Après la validation officielle de la victoire de Mamadi Doumbouya par la Cour suprême, les réactions se multiplient au sein de la population guinéenne. Dans un micro-trottoir réalisé par un reporter de votre quotidien électronique allureinfo.net des citoyens issus de divers horizons ont exprimé leurs espoirs, leurs préoccupations et les attentes placées au nouveau président.
Étudiant en L3 Biologie à l’Université Gamal Abdel Nasser de Conakry, Ibrahima Kalil Cissé se réjouit de l’avènement d’une nouvelle ère politique. Pour lui, chaque nouvelle présidence suscite de grands espoirs, notamment chez les jeunes. Il appelle le nouveau chef de l’État à s’attaquer aux difficultés du monde estudiantin, en particulier l’accès à l’emploi, les conditions pédagogiques et le transport. « La vie universitaire n’est pas facile », souligne-t-il, insistant sur la nécessité d’actions fortes en faveur de l’éducation.
Marqué par le discours du président élu évoquant une Guinée « terre de richesses et d’innovation », l’étudiant espère que ces paroles se traduiront en actes concrets. « Le paradis ne doit pas rester un simple slogan », affirme-t-il.
Hadja Fanta Konaté, citoyenne, appelle à la sagesse et à la responsabilité. Elle dit prier pour que le nouveau président accomplisse sa mission dans la loyauté envers la nation et le peuple. Elle insiste sur une gouvernance inclusive, loin de toute considération ethnique. « Tous les Guinéens sont égaux. Nous avons un dénominateur commun : la Guinée », rappelle-t-elle, exhortant le président à placer l’intérêt supérieur du pays au-dessus de tout.
Pour Bah Alpha Oumar, citoyen et activiste, l’essentiel reste le développement équitable du pays afin que les Guinéens puissent pleinement bénéficier de leurs richesses nationales. Satisfait des premiers pas du président durant la transition, il se dit confiant quant en l’avenir. Toutefois, il met l’accent sur l’urgence d’investir dans l’éducation. Dans certaines localités, comme sa sous-préfecture de Pita dit-il, le manque d’enseignants et d’infrastructures reste préoccupant. Il appelle également à une mobilisation collective pour que les richesses nationales profitent prioritairement aux Guinéens.

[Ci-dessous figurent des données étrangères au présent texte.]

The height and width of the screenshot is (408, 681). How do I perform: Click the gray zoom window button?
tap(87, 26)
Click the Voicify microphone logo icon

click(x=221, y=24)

À Cosa, Bah Mamadou Lamarana, agent de sécurité, félicite le président tout en attirant l’attention sur la situation difficile de la jeunesse. Selon lui, malgré les efforts déjà consentis, les jeunes ont besoin de plus de projets et d’opportunités d’emplois.
Même son de cloche chez Magassouba Lookman, conducteur de taxi-moto, qui salue le climat de paix et de respect des institutions qui ayant caractérisé ce scrutin. Il appelle néanmoins à un renforcement de la sécurité et à un accompagnement accru des jeunes vers l’emploi. « Beaucoup de jeunes ont des diplômes et des compétences, mais manquent d’opportunités », explique-t-il.
Ces témoignages démontre qu’une aspiration commune se dégage : celle d’une Guinée unie, juste et prospère. Éducation, emploi des jeunes, gouvernance équitable et paix sociale figurent parmi les principales attentes adressées au nouveau président, désormais appelé à transformer l’espoir citoyen en actions concrètes.